# FunctAI
DSPy-powered function decorators that turn typed Python into single-call LLM programs.
Highlights
- Single-call `@magic` functions with `step()`/`final()` markers
- Per-function adapters (`adapter="json" | "chat" | dspy.Adapter`)
- Pass LM by string (`lm="gpt-4.1"`) or LM instance; DSPy resolves providers
- Works with DSPy modules: `Predict`, `ChainOfThought`, `ReAct` (with tools)
- Structured outputs: plain types, lists/dicts, dataclasses, namedtuples
- Batch with `parallel(...)`, compile with `optimize(...)`
## Installation
```bash
# Using uv (recommended)
uv pip install functai
# Or with pip
pip install functai
```
## Configure LM
You can let FunctAI/DSPy resolve the provider by passing a model string:
```python
@magic(lm="gpt-4.1")
def echo(text: str) -> str:
"It returns the input text."
...
```
This is equivalent to setting `mod.lm = dspy.LM("gpt-4.1")`. You can also pass a provider-specific LM:
```python
import dspy
@magic(lm=dspy.LM(model="gpt-4.1"))
def echo(text: str) -> str: ...
```
Alternatively, configure globally:
```python
import dspy
dspy.settings.configure(lm=dspy.LM("gpt-4.1"))
```
Ensure provider environment variables are set (e.g., `OPENAI_API_KEY`).
## Quick Start
```python
from functai import magic
@magic(adapter="json")
def classify(text: str) -> str:
"""Return 'positive' or 'negative'."""
...
result = classify("This library is amazing!") # → "positive"
```
## Markers and Lazy Outputs
Use `step()` and `final()` markers to define intermediate and final outputs.

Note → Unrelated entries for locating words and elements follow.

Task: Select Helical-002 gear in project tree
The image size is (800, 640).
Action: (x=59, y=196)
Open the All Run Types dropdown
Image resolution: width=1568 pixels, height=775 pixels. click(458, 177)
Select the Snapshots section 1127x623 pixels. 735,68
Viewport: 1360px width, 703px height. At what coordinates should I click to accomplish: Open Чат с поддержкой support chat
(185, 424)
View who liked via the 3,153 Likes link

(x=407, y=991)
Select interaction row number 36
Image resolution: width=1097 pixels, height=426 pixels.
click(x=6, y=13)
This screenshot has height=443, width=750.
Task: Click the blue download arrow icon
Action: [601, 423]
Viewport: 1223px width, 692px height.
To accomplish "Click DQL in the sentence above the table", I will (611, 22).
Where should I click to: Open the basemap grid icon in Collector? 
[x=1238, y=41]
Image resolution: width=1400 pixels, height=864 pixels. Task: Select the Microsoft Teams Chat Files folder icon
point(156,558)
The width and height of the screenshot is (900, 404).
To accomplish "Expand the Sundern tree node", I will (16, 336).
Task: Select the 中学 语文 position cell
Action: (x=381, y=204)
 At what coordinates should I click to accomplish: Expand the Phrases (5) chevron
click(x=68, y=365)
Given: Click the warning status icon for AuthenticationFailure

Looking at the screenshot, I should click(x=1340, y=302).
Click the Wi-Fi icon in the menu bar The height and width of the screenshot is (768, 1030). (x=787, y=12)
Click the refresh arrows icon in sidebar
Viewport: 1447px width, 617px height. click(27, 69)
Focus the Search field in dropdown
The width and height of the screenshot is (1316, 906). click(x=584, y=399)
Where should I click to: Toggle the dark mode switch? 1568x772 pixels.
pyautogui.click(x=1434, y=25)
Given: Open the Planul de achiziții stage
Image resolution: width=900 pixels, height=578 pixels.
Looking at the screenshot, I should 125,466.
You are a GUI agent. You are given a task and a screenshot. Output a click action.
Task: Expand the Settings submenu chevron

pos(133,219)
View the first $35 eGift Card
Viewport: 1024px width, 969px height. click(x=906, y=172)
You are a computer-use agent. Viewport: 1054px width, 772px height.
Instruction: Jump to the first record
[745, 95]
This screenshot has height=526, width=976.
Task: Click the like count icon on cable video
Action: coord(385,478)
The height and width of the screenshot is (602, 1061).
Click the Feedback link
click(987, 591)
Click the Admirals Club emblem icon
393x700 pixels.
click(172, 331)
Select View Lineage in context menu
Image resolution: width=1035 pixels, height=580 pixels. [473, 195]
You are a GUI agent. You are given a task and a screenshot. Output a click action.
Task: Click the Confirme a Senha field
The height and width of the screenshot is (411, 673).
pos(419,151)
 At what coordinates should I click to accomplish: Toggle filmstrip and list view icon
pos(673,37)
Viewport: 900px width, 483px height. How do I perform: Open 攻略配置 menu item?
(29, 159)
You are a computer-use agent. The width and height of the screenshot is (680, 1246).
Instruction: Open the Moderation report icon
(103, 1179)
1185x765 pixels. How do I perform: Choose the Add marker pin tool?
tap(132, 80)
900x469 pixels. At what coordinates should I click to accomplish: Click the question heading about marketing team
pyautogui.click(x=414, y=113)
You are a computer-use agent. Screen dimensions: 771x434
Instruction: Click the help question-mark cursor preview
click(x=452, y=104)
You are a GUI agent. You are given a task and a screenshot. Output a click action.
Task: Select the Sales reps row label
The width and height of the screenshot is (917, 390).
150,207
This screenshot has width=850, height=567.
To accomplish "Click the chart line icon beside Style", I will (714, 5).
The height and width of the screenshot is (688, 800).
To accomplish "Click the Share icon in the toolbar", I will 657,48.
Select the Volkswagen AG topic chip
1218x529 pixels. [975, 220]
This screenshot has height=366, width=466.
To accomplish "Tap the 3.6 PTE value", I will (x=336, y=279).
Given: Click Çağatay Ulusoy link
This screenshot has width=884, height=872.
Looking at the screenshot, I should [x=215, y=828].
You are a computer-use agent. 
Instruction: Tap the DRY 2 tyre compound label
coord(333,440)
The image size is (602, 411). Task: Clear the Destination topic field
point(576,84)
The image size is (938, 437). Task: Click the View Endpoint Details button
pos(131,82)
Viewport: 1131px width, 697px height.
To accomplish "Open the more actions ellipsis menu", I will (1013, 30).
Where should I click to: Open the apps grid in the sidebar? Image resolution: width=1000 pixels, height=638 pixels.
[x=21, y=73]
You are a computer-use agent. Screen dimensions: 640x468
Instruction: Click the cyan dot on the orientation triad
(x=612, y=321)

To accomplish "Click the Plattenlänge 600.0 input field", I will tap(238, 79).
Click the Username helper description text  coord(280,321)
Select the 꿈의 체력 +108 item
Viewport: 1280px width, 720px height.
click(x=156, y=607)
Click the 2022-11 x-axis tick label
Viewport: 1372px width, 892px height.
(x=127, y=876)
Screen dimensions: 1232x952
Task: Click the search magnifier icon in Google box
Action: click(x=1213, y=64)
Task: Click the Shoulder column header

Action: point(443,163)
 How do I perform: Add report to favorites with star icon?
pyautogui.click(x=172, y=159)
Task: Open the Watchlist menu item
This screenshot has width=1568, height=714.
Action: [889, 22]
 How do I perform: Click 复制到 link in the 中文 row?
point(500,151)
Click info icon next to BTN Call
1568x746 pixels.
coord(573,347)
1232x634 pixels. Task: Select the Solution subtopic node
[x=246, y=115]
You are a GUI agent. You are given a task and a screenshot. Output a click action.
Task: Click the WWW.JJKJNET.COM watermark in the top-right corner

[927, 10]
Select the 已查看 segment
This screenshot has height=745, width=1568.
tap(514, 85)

FunctAI builds a DSPy signature from your function and makes a single LLM call when a marked value is first used.
```python
from functai import magic, step, final
from typing import List
@magic(adapter="json", lm="gpt-4.1")
def analyze(text: str) -> dict:
_sentiment: str = step(desc="Determine sentiment")
_keywords: List[str] = step(desc="Extract keywords")
summary: dict = final(desc="Combine analysis")
return summary
res = analyze("FunctAI makes AI programming fun and easy!")
```
Lazy proxies materialize on first use. You can:
- Access directly: `str(res)` or `dict(res)`
- Force materialize: `res.value`
- Get raw DSPy output: `analyze(..., _prediction=True)` (returns `dspy.Prediction`)
Tip: Return eager values by doing `return summary.value`.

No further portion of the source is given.